For young people today things move so fast there is no problem of adjustment. Before you can adjust to A, B has appeared leading C by the hand, and with D in the distance.

One of the saddest things about conformity is the ghastly sort of non-conformity it breeds; the noisy protesting, the aggressive rebelliousness, the rigid counter-fetishism.

Life for most of us is full of steep stairs to go up and later, shaky stairs to totter down; and very early in the history of stairs must have come the invention of bannisters.

Today's competitiveness, so much imposed from without, is exhausting, not exhilarating; is unending-a part of one's social life, one's solitude, one's sleep, one's sleeplessness.

This is, i think, very much the Age of Anxiety, the age of the neurosis, because along with so much that weighs on our minds there is perhaps even more that grates on our nerves.

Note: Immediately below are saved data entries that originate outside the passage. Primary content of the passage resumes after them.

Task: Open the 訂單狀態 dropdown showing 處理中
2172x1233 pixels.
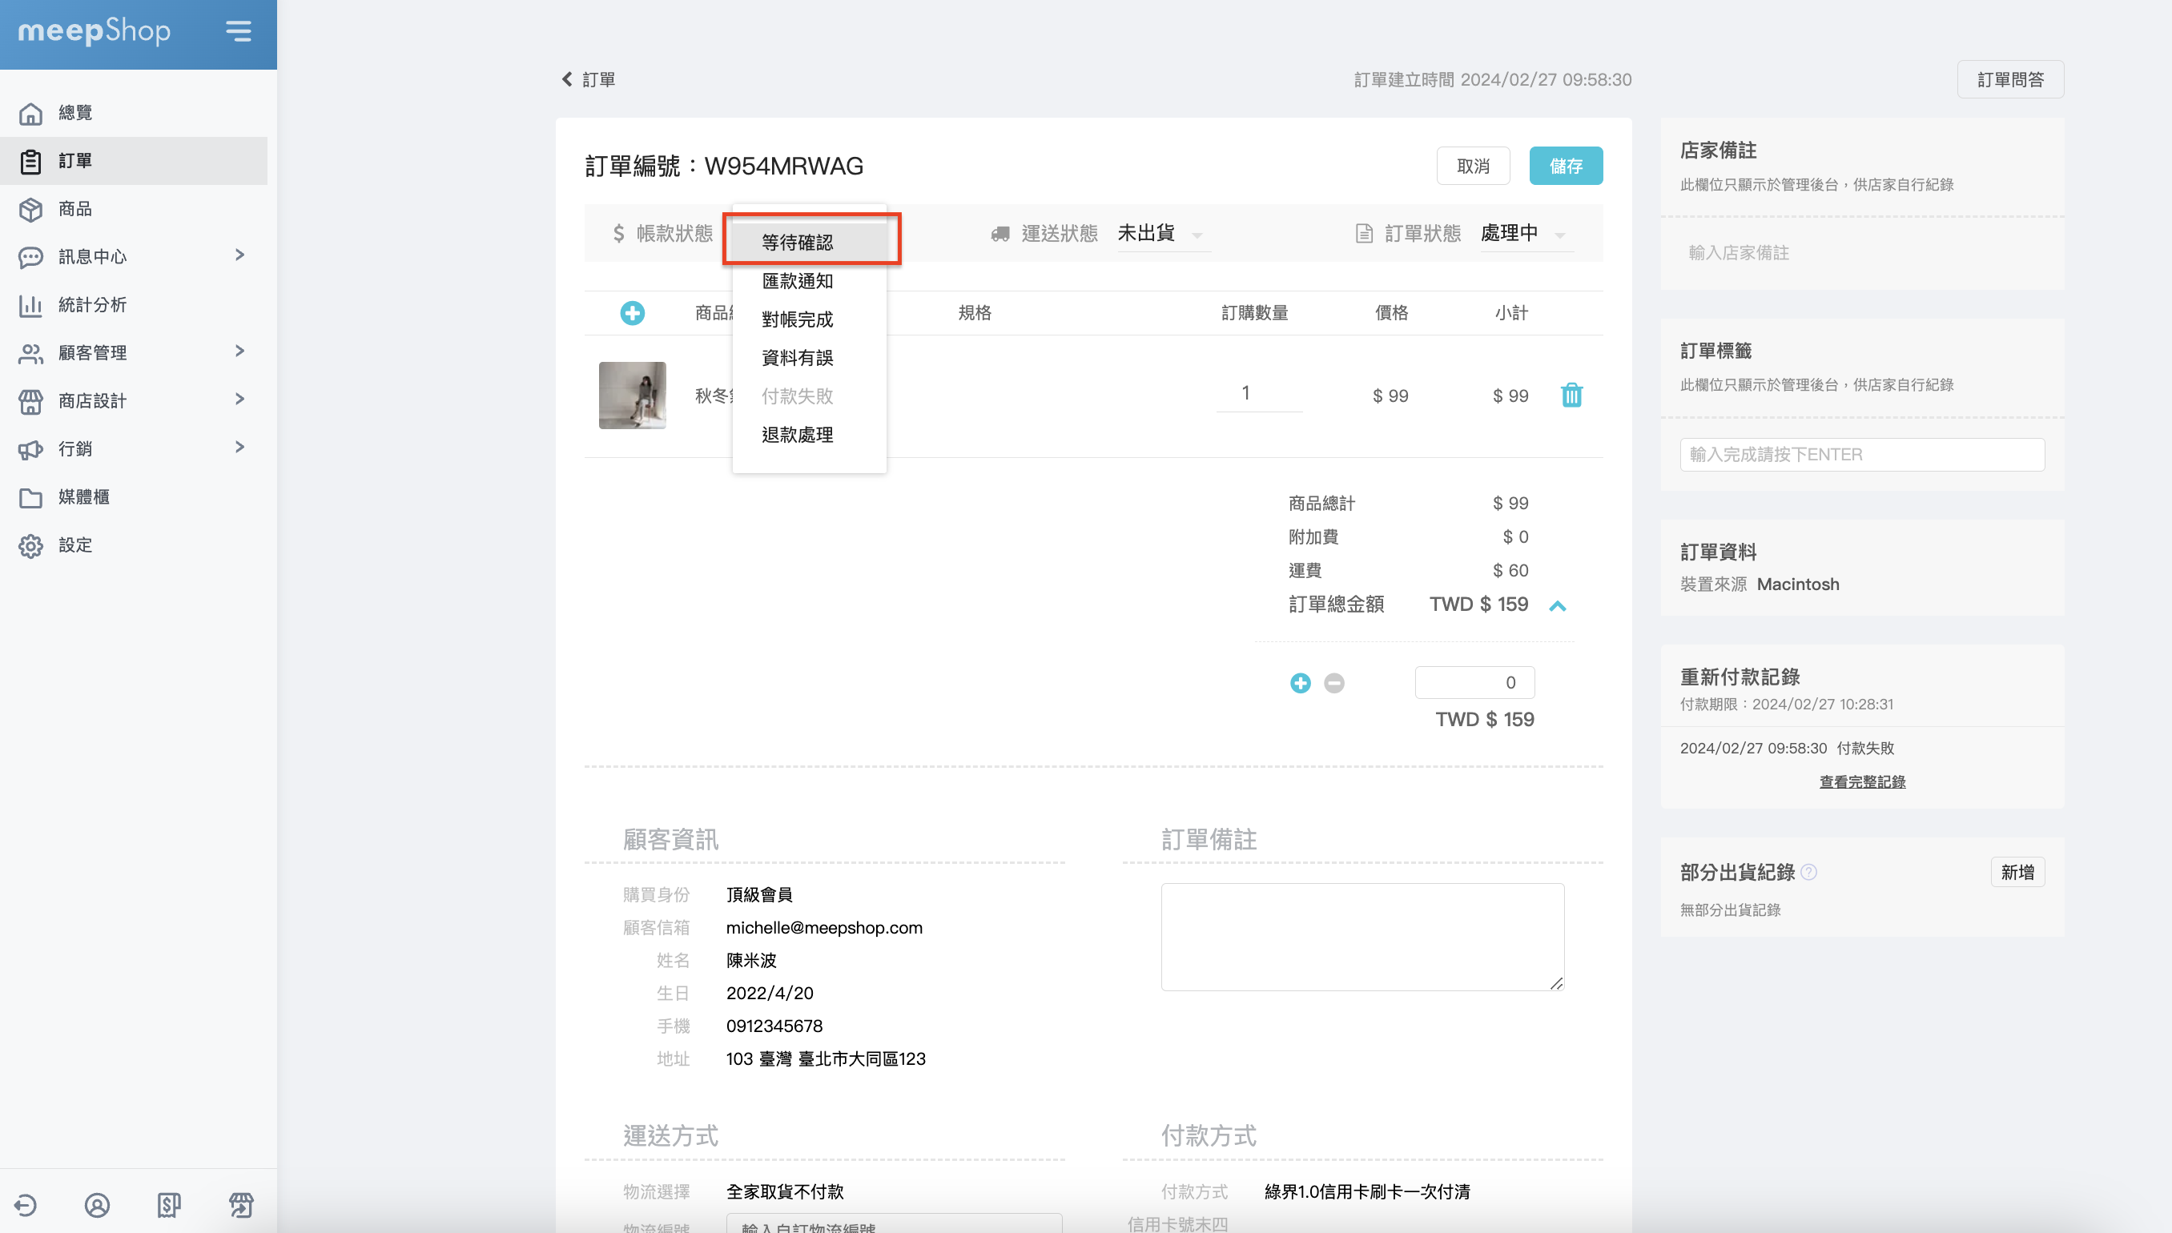Action: [1524, 234]
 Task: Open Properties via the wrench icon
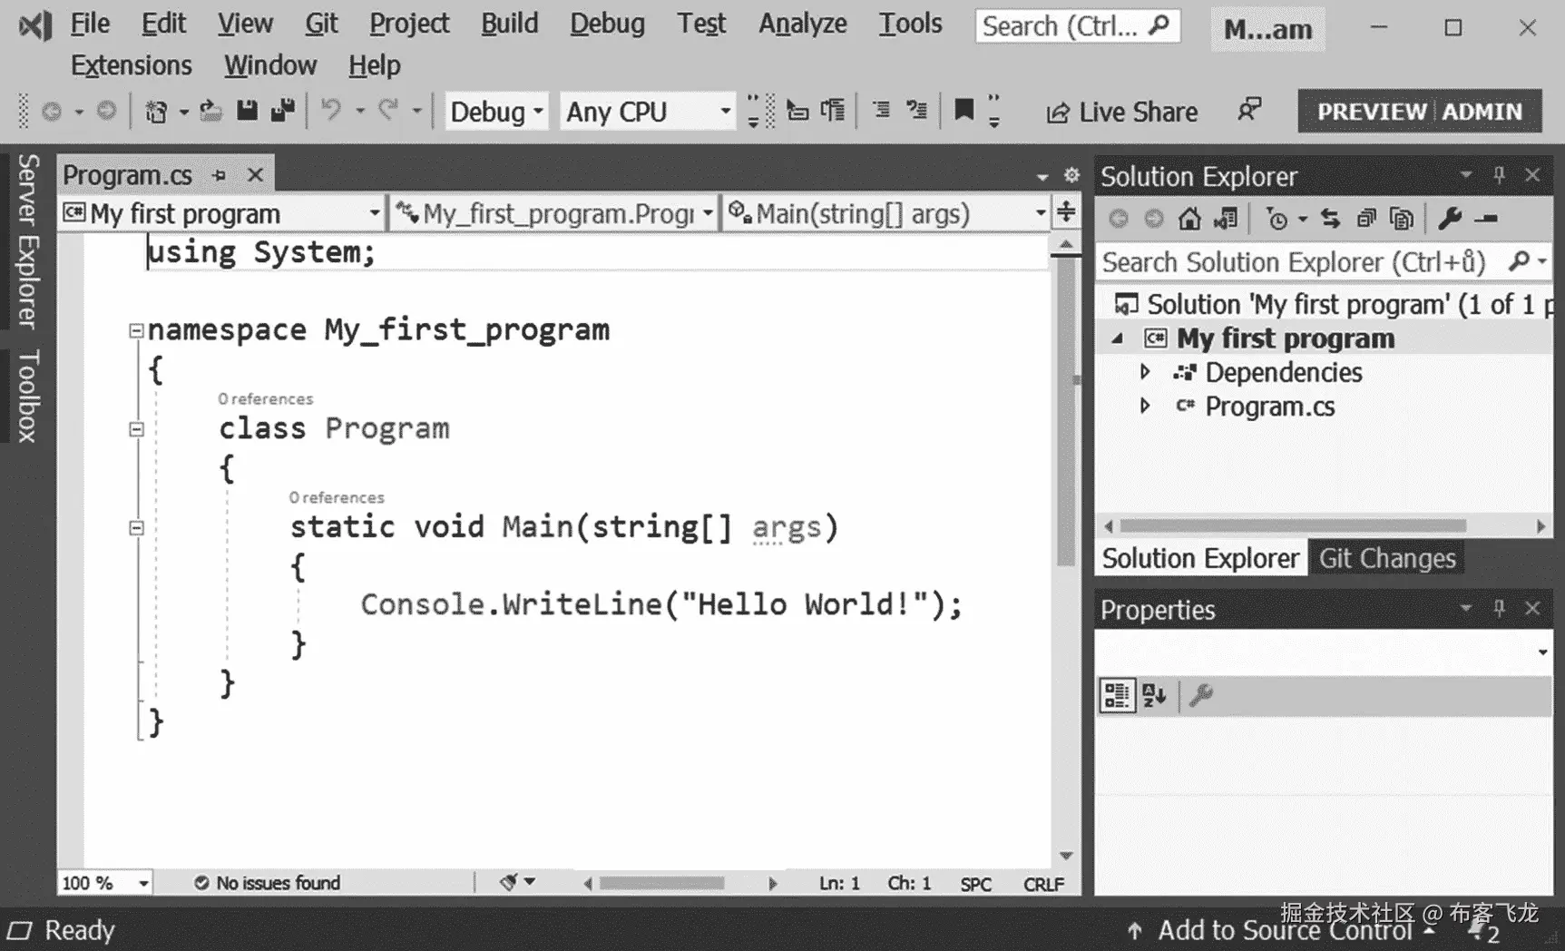1450,218
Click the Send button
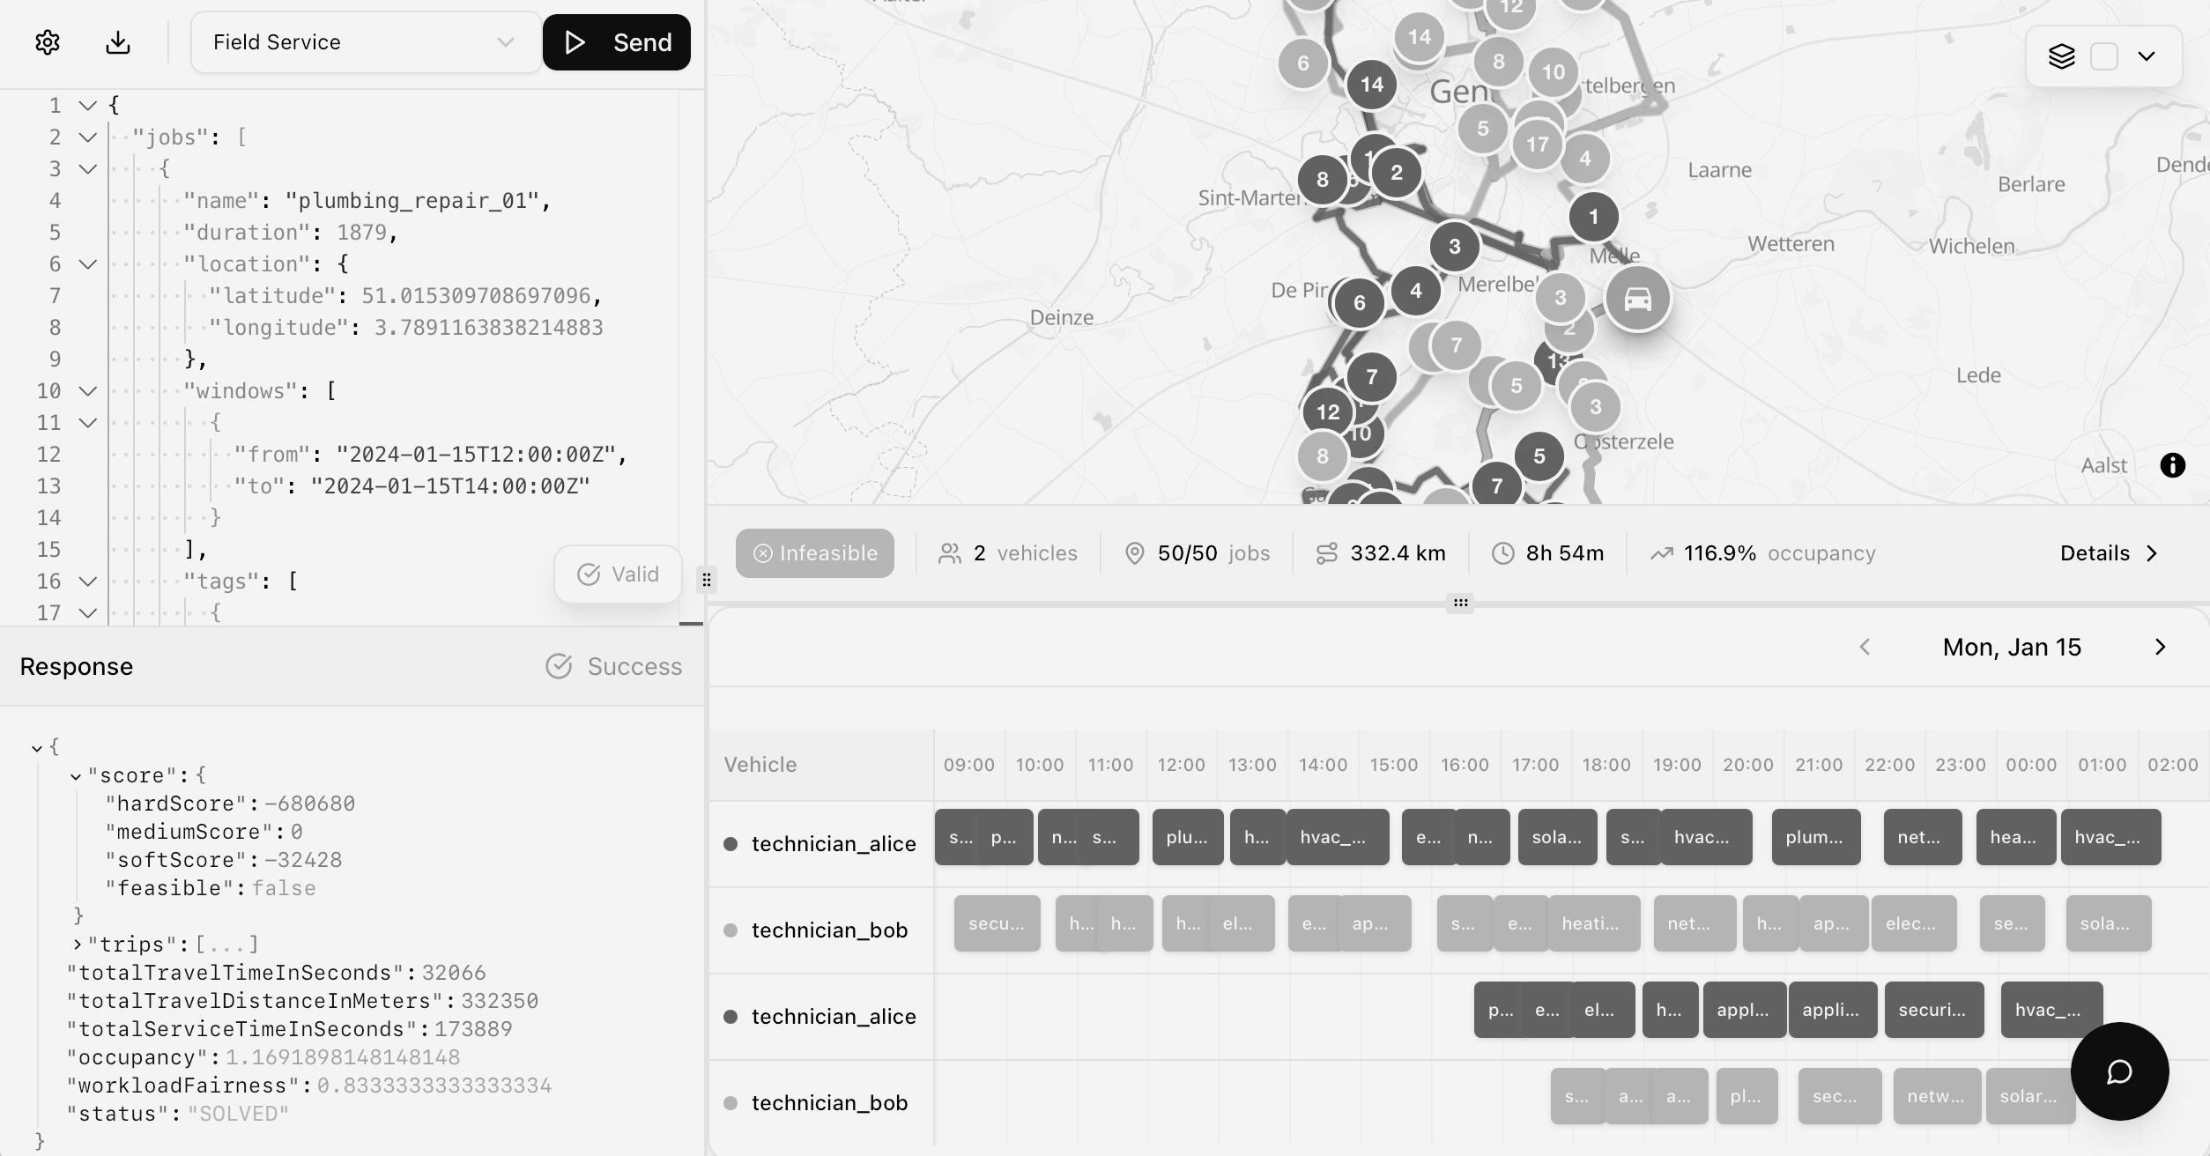Image resolution: width=2210 pixels, height=1156 pixels. (616, 42)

We are neurotically haunted today by the imminence, and by the ignominy, of failure. We know at how frightening a cost one succeeds: to fail is something too awful to think about.

True individualists tend to be quite unobservant; it is the snob, the would be sophisticate, the frightened conformist, who keeps a fascinated or worried eye on what is in the wind.

Prig and philistine, Ph.D. and C.P.A., despot of English 218c and big shot of the Kiwanis Club-how much, at bottom, they both hate Art, and how hard it is to know which of them hates it the more.

On any morning these days whole segments of the population wake up to find themselves famous, while, to keep matters shipshape, whole contingents of celebrities wake up to find themselves forgotten.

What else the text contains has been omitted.